O gênero literário é um formato. Nesse formato, você pode encaixar um conteúdo muito variado. Então, vai depender de cada escritor. Talvez, tenha contribuído para fortalecer esse preconceito algumas histórias que não se aventuraram a ir mais fundo. E eu acho que falta ousar mais nesse campo. Usar esse formato, que consegue falar tão perto e cativar tanto o leitor, através do suspense, do mistério, e usar esse canal para tratar de temas mais profundos, que demandam mais reflexão. E o bonito é fazer isso sem produzir um texto pesado, sem tanta solenidade. O título do meu livro, aliás, é um trocadilho entre o assassinato que precisa ser desvendado e segredos da própria família do protagonista que começam a vir à luz durante a história. No meio disso, são tratadas questões de paternidade, corrupção, drogas, celibato, e há espaço, até, para uma abordagem sobre o meio jurídico.

A rotina de magistrado tem lhe permitido ler ficção?

* **Tarefa A**:
Diga se cada afirmação concorda com o trecho da página, respondendo sim ou não e citando literalmente as palavras decisivas do trecho: (i) o título do livro é um trocadilho entre um assassinato a ser desvendado e segredos da família do protagonista; (ii) o trecho defende que o gênero exige um texto pesado e solene; (iii) a corrupção está entre as questões tratadas no livro.

(Itens de uma fonte de dados)
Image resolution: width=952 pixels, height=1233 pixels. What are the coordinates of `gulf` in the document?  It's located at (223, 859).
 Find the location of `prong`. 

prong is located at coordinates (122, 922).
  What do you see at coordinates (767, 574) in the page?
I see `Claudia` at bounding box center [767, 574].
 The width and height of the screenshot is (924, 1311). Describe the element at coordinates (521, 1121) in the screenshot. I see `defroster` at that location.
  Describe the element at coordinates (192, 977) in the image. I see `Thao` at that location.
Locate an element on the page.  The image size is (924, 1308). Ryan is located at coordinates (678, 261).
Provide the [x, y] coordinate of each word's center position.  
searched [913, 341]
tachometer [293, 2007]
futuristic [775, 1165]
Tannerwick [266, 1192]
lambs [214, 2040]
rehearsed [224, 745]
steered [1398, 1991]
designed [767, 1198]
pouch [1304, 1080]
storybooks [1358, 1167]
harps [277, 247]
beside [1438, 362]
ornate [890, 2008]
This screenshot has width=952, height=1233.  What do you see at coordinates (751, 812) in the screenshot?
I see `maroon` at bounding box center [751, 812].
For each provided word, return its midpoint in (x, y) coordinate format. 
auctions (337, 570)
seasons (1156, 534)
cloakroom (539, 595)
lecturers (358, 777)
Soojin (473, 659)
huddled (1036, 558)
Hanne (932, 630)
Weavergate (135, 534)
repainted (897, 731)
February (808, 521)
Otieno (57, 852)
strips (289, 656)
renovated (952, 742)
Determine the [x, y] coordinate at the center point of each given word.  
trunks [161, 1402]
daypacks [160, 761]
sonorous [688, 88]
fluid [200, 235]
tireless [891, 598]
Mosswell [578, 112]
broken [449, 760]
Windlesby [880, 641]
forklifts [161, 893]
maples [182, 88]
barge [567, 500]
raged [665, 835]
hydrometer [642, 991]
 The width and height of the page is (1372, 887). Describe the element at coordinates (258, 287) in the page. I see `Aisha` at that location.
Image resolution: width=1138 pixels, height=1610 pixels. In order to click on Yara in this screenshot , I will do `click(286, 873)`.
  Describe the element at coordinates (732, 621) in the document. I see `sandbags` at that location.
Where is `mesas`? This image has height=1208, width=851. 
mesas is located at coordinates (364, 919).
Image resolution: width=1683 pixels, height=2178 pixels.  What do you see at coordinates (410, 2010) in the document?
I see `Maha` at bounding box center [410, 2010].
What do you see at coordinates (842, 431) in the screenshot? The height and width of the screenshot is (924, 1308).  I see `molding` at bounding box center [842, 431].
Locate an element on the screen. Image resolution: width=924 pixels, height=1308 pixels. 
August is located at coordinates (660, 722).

* **Tarefa B**:
Nas linhas de itens da fonte de dados, reproduza somente a parte que começa na linha que contém "This screenshot has" e termina na que contém "renovated (952, 742)", trocando "midpoint" por "center point" e mantendo todo o resto inalterado.

* **Resposta correta A**:
(i) Sim: "O título do meu livro, aliás, é um trocadilho entre o assassinato que precisa ser desvendado e segredos da própria família do protagonista"
(ii) Não: "E o bonito é fazer isso sem produzir um texto pesado, sem tanta solenidade."
(iii) Sim: "são tratadas questões de paternidade, corrupção, drogas, celibato"

* **Resposta correta B**:
This screenshot has width=952, height=1233.  What do you see at coordinates (751, 812) in the screenshot?
I see `maroon` at bounding box center [751, 812].
For each provided word, return its center point in (x, y) coordinate format. 
auctions (337, 570)
seasons (1156, 534)
cloakroom (539, 595)
lecturers (358, 777)
Soojin (473, 659)
huddled (1036, 558)
Hanne (932, 630)
Weavergate (135, 534)
repainted (897, 731)
February (808, 521)
Otieno (57, 852)
strips (289, 656)
renovated (952, 742)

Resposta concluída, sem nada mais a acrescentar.